4: Email (to either of my emails, I check them both)
3: Text message to my cell phone (if you don’t have a cell phone yourself you can go to and just type it in on a regular keyboard rather than navigating the morass of cell phone buttons)
2: Call my home phone – like the message says, if I don’t call you back in a few minutes, I’m probably not going to call you back that day.
1: In person
0: Call me on my cell phone

And now you can never claim that you didn’t know the reason I stabbed you to death was because you had the wherewithal to call me on my cell phone. After all, everyone reads my blog!

3 Replies to “Seventeen Stab Wounds”

  1. This is useful information, but unfortunately I have even more elaborate procedures for informing me about procedures to contact my friends.

    First you have to fill out form dz-015 (in triplicate! we’re not amateurs!) and wad it into a ball. Stuff it into the tanned pelt of a squirrel and lob it over the fence in my backyard with a 3′ replica trebuchet. There it will sit for several months until the next time I mow my lawn, at which point I will put it absentmindedly on the workbench in my garage. In October, when I decide to rake up the massive, festering pile of leaves blanketing the yard, I’ll notice a small, furry thing on the workbench and beat it savagely with whatever is handy (typically a rubber glove) while shrieking like an eight-year-old girl.

    The screams bring Serina running with an exasperated look on her face as if to say “this had better not be another spider”. At which point she’ll unwrap the bundle, smooth the forms and hand it to me for contemplation.

    I should mention that if DZ-015 is not filled out with a black felt tip pen I will immediately throw it away and begin organizing my shingle collection la de da la la fa la…

  2. thanks for the info, now i can text msg you from Mexico sometime.
    hugs, miss you this weekend while we are eating fish and chips, corn on the cob, etc., etc.
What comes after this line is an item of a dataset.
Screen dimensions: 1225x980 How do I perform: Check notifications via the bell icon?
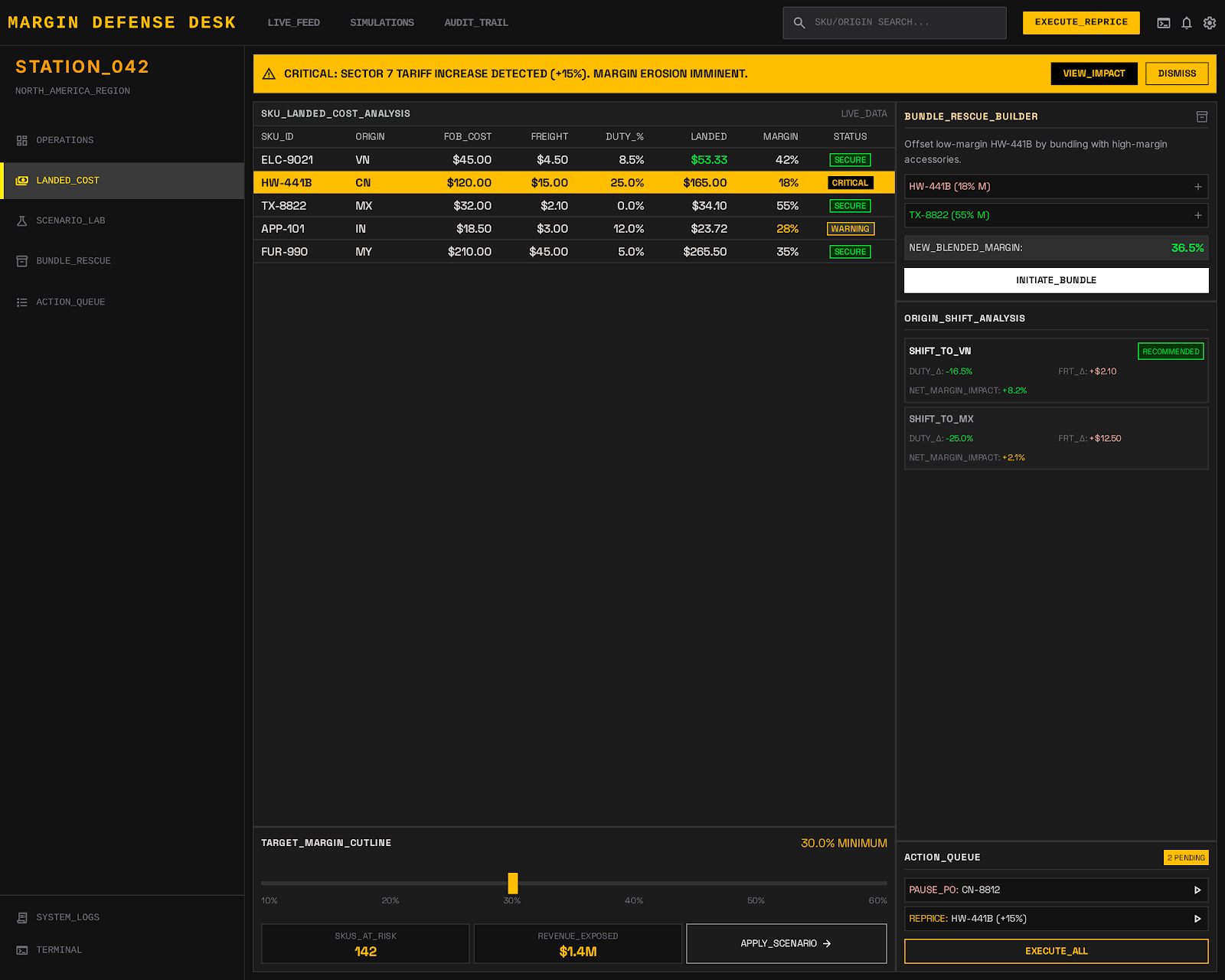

  3. What? In person is second to last? All this dehumanizing contact can’t be good. It’s time to take action before Toren completely embraces the digital age! The next time you see Toren in person, give him a hug. That’s right. HUG HIM. He may screw up his face in that disapprovingly funny way, but don’t worry … he can’t keep it up forever. The trick is not to let go, no matter how much he squirms. And he will! In fact, the more people that hug Toren the better. It’s harder for him to escape that way. I suggest no fewer than EIGHT people. Everybody has a secret love in this world. For Toren, it’s group hugs. Don’t let him tell you different! Oh, and bring a bicycle. He may try to ride away when he sees a coordinated hug swarm approaching. That’s merely his affectionate way of saying, “Catch me if you can!” You see, it’s really not that hard to socialize with Toren once you get to know him.